A CEO, que irá enfrentar agora uma batalha judicial com o governo para contestar a sua demissão, não tem dúvidas de que merece sair com o bónus de performance que lhe foi prometido há pouco mais de ano e meio, quando assumiu o cargo e que poderá chegar aos três milhões de euros. A gestora entrou na TAP em junho de 2021 para liderar o plano de reestruturação aprovado pela Comissão Europeia. Com as contas da companhia a descarrilar, foi prometido à CEO que se cumprisse os objetivos traçados por Bruxelas levaria, no fim do contrato, em 2026, um prémio para casa. Mas a demissão pelo governo por justa causa levanta dúvidas nesta matéria.
Como adiantou O Jornal Económico em fevereiro, esse pagamento estará sujeito a aprovação pela assembleia geral da transportadora, o que nunca chegou a acontecer. Fernando Medina adiantou, quando anunciou a exoneração pública da CEO e do chairman, no seguimento das conclusões do relatório da Inspeção-Geral de Finanças, a 6 de março, que não estavam previstas “indemnizações, apenas as compensações devidas no âmbito da lei”. Christine Ourmières-Widener faz uma leitura diferente dos seus direitos e acredita mesmo que irá receber o cheque pelo cumprimento do plano de reestruturação da companhia.

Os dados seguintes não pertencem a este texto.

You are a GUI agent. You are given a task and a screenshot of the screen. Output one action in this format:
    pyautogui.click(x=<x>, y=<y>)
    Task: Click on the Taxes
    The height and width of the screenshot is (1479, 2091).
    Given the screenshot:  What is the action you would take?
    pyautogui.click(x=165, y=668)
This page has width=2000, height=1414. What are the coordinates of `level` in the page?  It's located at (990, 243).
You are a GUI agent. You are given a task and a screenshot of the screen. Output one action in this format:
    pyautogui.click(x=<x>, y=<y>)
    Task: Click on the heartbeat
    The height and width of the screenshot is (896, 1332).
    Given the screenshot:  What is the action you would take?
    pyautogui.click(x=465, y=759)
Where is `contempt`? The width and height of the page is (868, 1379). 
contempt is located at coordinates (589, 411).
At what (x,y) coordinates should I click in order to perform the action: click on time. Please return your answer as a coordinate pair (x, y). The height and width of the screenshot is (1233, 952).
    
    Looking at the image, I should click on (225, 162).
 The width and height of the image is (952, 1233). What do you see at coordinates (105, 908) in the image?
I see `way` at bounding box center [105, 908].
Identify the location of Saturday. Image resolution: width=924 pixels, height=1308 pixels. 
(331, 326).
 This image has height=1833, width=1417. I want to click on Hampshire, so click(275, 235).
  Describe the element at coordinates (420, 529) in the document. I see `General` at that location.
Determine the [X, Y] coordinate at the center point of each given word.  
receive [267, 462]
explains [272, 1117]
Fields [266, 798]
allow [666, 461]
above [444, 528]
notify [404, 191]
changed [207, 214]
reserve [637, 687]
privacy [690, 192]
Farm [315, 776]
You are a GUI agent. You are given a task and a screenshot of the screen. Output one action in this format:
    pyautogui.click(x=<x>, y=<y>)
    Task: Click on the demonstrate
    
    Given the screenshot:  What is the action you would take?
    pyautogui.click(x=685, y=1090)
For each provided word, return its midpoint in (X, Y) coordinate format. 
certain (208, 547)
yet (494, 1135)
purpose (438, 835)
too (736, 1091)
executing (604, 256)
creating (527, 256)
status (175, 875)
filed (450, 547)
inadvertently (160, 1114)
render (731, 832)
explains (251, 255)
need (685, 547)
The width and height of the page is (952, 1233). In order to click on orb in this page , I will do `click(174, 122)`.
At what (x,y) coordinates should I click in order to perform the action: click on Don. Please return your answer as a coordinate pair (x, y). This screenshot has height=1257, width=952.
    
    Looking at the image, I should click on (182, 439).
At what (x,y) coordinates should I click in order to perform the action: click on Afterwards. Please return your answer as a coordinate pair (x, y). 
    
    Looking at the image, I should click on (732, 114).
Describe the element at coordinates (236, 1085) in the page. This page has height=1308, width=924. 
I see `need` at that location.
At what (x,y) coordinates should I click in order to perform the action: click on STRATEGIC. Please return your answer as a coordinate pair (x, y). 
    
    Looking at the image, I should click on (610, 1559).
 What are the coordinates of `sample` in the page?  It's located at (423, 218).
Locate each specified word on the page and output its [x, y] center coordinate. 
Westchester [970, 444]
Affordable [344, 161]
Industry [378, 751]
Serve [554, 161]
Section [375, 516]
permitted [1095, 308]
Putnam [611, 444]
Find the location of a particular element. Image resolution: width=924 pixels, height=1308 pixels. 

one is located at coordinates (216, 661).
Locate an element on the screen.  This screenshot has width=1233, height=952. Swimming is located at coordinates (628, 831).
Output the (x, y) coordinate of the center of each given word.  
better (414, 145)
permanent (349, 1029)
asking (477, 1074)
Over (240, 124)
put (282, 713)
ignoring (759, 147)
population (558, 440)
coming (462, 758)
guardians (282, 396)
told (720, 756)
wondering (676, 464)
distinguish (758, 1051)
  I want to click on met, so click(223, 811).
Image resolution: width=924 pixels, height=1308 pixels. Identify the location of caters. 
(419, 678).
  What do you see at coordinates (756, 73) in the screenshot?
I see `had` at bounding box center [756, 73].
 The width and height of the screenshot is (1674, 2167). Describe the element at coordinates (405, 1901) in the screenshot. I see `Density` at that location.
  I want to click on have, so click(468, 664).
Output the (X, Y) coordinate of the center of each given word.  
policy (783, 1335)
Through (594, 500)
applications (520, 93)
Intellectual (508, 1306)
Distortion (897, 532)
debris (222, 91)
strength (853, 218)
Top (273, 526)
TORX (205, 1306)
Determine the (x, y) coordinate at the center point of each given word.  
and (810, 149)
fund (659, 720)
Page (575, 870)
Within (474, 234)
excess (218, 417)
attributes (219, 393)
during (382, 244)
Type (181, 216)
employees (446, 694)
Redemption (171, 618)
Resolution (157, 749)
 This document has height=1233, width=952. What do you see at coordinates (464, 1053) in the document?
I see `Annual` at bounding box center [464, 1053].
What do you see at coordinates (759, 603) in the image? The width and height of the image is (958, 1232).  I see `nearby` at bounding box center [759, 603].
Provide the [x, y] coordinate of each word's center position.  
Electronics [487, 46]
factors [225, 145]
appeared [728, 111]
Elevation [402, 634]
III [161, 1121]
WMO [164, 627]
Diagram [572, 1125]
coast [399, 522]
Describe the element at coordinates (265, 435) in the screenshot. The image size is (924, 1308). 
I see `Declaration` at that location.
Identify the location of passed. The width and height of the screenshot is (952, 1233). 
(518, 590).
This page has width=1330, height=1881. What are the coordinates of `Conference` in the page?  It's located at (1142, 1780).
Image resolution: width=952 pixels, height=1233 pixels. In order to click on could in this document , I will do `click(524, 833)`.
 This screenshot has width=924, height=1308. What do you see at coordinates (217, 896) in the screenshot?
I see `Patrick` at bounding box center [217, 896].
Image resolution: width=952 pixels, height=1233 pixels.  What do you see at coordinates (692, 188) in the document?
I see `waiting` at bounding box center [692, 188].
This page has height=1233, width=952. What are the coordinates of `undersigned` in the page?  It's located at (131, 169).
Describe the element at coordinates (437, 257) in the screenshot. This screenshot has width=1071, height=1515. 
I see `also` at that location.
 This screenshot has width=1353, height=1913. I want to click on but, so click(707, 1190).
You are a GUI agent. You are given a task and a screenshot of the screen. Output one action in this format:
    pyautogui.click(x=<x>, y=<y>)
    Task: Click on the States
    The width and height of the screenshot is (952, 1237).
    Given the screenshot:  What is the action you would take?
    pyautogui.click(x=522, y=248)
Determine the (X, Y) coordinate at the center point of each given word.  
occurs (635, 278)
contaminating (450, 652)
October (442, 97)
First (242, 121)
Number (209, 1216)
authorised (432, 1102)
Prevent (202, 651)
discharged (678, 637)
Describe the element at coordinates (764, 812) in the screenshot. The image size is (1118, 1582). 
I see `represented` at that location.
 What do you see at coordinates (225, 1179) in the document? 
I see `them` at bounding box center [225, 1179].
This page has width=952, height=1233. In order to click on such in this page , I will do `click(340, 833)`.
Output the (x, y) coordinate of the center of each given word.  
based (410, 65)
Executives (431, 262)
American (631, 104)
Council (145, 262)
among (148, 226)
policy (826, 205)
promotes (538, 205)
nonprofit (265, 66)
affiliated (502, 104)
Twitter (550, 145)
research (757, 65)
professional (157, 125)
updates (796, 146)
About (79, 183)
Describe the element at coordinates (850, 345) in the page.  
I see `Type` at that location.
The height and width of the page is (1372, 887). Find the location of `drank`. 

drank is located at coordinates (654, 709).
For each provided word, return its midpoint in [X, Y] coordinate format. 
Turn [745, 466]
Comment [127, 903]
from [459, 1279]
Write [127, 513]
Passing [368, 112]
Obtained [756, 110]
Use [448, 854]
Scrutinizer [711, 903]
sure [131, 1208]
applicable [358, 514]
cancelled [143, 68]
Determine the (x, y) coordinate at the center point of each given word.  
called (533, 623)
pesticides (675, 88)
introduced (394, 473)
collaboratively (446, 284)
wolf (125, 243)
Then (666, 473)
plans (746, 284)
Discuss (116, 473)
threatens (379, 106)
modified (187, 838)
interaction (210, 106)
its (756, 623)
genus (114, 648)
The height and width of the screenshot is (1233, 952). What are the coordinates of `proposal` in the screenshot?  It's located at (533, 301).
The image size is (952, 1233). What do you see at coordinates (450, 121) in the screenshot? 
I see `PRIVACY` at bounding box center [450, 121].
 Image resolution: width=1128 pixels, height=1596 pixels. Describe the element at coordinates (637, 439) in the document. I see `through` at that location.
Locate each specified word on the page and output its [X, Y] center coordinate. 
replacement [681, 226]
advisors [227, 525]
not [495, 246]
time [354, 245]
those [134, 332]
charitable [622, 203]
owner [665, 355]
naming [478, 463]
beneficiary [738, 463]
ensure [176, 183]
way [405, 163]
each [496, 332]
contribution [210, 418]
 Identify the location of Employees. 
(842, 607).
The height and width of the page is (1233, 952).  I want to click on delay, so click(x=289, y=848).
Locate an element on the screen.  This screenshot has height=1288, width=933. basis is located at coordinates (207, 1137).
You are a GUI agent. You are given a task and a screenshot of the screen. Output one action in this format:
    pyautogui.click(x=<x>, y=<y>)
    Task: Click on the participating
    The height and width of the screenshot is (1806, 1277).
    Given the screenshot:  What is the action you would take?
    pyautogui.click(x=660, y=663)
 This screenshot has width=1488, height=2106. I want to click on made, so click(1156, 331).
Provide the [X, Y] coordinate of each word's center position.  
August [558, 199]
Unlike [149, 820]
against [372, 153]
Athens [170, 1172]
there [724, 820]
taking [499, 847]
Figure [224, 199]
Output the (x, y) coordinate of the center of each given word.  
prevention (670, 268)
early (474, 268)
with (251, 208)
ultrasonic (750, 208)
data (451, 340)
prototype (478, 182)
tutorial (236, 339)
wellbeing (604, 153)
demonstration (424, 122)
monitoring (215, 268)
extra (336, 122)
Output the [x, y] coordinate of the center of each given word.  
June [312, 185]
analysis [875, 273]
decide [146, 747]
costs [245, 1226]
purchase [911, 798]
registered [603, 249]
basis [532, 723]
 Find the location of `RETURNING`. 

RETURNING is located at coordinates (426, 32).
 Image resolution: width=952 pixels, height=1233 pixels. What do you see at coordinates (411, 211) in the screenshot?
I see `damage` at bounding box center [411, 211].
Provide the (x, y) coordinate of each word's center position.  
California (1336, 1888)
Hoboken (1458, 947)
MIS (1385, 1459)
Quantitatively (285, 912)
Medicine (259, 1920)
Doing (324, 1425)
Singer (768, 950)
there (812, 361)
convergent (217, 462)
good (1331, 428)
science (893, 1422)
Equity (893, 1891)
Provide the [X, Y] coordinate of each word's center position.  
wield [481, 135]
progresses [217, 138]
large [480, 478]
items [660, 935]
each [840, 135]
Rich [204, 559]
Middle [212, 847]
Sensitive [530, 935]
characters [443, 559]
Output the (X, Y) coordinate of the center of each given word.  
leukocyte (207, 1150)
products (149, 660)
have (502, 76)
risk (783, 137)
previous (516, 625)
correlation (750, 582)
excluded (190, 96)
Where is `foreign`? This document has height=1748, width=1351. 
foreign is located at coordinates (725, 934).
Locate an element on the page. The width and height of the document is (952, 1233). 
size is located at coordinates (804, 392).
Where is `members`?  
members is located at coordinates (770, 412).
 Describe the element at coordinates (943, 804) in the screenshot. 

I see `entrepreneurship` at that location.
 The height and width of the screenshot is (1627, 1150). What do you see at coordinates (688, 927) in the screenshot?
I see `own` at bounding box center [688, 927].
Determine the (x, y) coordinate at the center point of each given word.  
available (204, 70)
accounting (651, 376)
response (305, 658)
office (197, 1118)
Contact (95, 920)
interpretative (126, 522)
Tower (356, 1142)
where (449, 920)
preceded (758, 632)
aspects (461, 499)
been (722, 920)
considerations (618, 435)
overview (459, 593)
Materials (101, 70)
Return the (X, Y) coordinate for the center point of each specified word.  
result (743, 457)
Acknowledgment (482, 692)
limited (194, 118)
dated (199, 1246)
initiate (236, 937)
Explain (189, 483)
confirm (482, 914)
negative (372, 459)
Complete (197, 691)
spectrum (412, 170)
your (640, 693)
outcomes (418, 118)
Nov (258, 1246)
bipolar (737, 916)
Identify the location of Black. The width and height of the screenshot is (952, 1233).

“Mereço receber o bónus porque apresentei resultados. Esse bónus é merecido porque apresentei resultados em 2022 e é completamente desassociado da minha saída em 2023. Esta é a minha interpretação”, assegurou aos deputados. A presidente aufere um salário anual de 504 mil euros e ao qual acresce um subsídio de alojamento de 30 mil euros. Recorde-se que a companhia apresentou lucros de 65,6 milhões de euros em 2022 e receitas históricas de 3,5 milhões de euros, antecipando em dois anos as metas definidas por Bruxelas, motivo pelo qual a gestora acredita ter direito ao prémio.
Governo e CFO tinham conhecimento
Sobre os acontecimentos que conduziram à indemnização de Alexandra Reis, a presidente executiva assegurou que que existiram “muitas pessoas” envolvidas num processo que, garantiu, apenas “coordenou” uma vez que não tinha conhecimentos jurídicos sobre a lei portuguesa.
“Não me parece que se possa dizer que tomei a decisão [da indemnização de Alexandra Reis]. Coordenei, mas nunca tomei e nunca a tomaria com um conhecimento que não tinha. Por isso mesmo recrutei advogados”, explicou. A ainda presidente executiva, que deverá deixar a liderança da companhia de bandeira nos próximos dias, referiu ainda que o então secretário de Estado, Hugo Santos Mendes, confirmou que o ex-ministro, Pedro Nuno Santos, autorizou o montante da indemnização de 500 mil euros a Alexandra Reis dando instruções para fechar o acordo.
Já sobre os motivos que levaram à saída da administradora da empresa, a CEO assegurou que “não foi nada pessoal”. “É verdade que Alexandra Reis não estava ajustada com a comissão executiva. Foi um desalinhamento que tinha a ver com a estratégia da companhia”, adiantou. A presidente executiva da TAP desmentiu ainda o administrador financeiro da companhia, Gonçalo Pires, que tinha garantido, na semana passada, na mesma comissão, só ter sabido da saída de Alexandra Reis numa fase tardia do processo.
“Ele [o Gonçalo Pires] estava ciente do projeto para a nova organização [da TAP], esteve envolvido em alguns domínios, estava ciente das discussões porque lhe prestava informação”, garantiu a CEO que, adiantou, no entanto, “não se lembrar” se o CFO sabia ou não dos montantes envolvidos no cheque passado a Alexandra Reis para abandonar a companhia.